■ **Task requirements**
Convert the material below into a JSON array of strings, one string per line, and leave out any blank lines.

■ **Dataset records**
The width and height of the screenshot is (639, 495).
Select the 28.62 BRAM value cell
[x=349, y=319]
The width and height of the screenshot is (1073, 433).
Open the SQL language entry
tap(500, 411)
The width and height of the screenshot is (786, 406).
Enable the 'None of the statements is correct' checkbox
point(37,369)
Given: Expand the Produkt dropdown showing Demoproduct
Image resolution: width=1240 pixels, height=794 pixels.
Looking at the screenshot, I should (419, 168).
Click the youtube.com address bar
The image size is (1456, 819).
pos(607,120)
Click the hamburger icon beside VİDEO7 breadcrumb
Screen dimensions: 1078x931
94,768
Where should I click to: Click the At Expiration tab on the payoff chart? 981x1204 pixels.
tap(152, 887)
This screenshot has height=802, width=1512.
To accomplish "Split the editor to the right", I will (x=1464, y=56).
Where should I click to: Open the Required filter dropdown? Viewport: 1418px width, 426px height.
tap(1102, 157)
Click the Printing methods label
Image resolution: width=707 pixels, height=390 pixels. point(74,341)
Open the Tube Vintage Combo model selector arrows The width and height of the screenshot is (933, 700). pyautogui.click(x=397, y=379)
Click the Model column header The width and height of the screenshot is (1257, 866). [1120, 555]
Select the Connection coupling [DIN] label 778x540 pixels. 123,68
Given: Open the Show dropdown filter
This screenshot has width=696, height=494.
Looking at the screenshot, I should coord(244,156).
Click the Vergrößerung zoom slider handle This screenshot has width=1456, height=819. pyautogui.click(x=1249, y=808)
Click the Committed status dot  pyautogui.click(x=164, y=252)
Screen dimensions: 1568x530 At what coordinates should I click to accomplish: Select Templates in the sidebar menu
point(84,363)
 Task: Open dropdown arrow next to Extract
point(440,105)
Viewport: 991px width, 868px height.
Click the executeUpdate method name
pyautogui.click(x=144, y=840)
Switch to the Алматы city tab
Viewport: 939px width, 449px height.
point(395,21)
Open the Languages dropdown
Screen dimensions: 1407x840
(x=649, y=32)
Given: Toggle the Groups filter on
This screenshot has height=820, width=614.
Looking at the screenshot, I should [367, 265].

■ **Solution**
[
  "The width and height of the screenshot is (639, 495).",
  "Select the 28.62 BRAM value cell",
  "[x=349, y=319]",
  "The width and height of the screenshot is (1073, 433).",
  "Open the SQL language entry",
  "tap(500, 411)",
  "The width and height of the screenshot is (786, 406).",
  "Enable the 'None of the statements is correct' checkbox",
  "point(37,369)",
  "Given: Expand the Produkt dropdown showing Demoproduct",
  "Image resolution: width=1240 pixels, height=794 pixels.",
  "Looking at the screenshot, I should (419, 168).",
  "Click the youtube.com address bar",
  "The image size is (1456, 819).",
  "pos(607,120)",
  "Click the hamburger icon beside VİDEO7 breadcrumb",
  "Screen dimensions: 1078x931",
  "94,768",
  "Where should I click to: Click the At Expiration tab on the payoff chart? 981x1204 pixels.",
  "tap(152, 887)",
  "This screenshot has height=802, width=1512.",
  "To accomplish \"Split the editor to the right\", I will (x=1464, y=56).",
  "Where should I click to: Open the Required filter dropdown? Viewport: 1418px width, 426px height.",
  "tap(1102, 157)",
  "Click the Printing methods label",
  "Image resolution: width=707 pixels, height=390 pixels. point(74,341)",
  "Open the Tube Vintage Combo model selector arrows The width and height of the screenshot is (933, 700). pyautogui.click(x=397, y=379)",
  "Click the Model column header The width and height of the screenshot is (1257, 866). [1120, 555]",
  "Select the Connection coupling [DIN] label 778x540 pixels. 123,68",
  "Given: Open the Show dropdown filter",
  "This screenshot has width=696, height=494.",
  "Looking at the screenshot, I should coord(244,156).",
  "Click the Vergrößerung zoom slider handle This screenshot has width=1456, height=819. pyautogui.click(x=1249, y=808)",
  "Click the Committed status dot  pyautogui.click(x=164, y=252)",
  "Screen dimensions: 1568x530 At what coordinates should I click to accomplish: Select Templates in the sidebar menu",
  "point(84,363)",
  " Task: Open dropdown arrow next to Extract",
  "point(440,105)",
  "Viewport: 991px width, 868px height.",
  "Click the executeUpdate method name",
  "pyautogui.click(x=144, y=840)",
  "Switch to the Алматы city tab",
  "Viewport: 939px width, 449px height.",
  "point(395,21)",
  "Open the Languages dropdown",
  "Screen dimensions: 1407x840",
  "(x=649, y=32)",
  "Given: Toggle the Groups filter on",
  "This screenshot has height=820, width=614.",
  "Looking at the screenshot, I should [367, 265]."
]